**YOUR INSTRUCTIONS**
Search the records below for the word "next". Copy each line where it occurs.

**WORKING DATA**
______

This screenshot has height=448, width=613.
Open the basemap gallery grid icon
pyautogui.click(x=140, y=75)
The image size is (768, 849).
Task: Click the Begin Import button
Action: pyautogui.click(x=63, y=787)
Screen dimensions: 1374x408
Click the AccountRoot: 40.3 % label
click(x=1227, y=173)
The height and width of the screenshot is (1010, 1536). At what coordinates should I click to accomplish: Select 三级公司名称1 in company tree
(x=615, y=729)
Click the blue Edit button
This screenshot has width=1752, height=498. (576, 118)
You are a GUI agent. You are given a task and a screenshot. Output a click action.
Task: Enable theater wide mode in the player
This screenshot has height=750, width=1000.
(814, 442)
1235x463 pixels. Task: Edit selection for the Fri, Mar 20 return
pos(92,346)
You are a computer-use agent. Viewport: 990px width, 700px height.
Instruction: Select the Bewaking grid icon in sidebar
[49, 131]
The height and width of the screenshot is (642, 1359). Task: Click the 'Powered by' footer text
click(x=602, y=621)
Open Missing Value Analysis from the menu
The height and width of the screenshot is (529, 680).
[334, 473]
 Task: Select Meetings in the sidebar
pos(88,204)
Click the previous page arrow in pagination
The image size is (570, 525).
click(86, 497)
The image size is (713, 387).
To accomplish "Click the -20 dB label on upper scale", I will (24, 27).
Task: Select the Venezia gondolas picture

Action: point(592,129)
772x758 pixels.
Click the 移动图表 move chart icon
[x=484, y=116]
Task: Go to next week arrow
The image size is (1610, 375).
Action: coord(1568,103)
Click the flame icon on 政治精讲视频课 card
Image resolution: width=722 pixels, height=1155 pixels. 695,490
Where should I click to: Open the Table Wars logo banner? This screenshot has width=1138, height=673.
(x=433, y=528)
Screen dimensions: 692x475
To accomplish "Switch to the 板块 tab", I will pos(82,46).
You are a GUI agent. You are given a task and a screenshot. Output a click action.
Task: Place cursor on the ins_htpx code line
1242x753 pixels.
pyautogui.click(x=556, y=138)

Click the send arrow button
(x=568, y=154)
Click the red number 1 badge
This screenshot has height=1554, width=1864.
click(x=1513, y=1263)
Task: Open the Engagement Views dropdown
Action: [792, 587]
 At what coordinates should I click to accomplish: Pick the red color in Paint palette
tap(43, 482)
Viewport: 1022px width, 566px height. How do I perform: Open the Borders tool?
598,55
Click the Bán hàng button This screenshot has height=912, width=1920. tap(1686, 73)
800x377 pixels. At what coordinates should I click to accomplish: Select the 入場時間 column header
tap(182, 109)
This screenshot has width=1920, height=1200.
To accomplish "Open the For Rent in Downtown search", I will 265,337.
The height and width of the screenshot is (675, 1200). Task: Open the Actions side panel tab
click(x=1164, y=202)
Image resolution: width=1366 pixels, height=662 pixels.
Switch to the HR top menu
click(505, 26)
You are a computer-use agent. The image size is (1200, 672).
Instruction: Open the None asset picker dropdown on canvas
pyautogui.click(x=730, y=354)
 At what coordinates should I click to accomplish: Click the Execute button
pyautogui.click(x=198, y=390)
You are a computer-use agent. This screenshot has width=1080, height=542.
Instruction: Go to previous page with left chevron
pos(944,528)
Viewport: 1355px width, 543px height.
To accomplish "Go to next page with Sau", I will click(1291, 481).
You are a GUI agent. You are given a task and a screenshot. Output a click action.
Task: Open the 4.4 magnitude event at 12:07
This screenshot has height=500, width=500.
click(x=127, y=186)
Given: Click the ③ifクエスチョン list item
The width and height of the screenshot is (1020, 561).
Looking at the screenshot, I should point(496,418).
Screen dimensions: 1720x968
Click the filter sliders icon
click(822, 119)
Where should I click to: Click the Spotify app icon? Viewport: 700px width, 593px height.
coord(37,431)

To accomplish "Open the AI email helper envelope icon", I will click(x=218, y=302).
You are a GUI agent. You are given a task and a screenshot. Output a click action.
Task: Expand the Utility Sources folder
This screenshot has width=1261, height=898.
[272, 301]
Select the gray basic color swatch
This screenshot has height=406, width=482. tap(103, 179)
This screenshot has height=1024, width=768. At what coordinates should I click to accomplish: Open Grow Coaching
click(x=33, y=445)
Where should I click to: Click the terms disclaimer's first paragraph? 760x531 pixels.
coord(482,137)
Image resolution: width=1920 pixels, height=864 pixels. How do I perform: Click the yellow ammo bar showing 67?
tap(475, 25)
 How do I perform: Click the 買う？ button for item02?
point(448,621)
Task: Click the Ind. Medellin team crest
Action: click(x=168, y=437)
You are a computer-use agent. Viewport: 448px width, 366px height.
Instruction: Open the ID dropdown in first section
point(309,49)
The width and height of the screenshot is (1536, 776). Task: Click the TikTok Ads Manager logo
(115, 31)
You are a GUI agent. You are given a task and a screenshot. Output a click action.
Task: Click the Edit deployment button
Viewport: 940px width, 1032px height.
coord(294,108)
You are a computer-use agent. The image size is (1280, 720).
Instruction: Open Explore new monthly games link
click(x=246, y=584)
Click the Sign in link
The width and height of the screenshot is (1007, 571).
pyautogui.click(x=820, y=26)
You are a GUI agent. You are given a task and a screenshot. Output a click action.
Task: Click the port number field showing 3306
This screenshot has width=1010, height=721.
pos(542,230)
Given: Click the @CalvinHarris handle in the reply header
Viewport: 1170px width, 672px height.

______

**SOLUTION BELOW**
Task: Go to next week arrow
To accomplish "Go to next page with Sau", I will click(1291, 481).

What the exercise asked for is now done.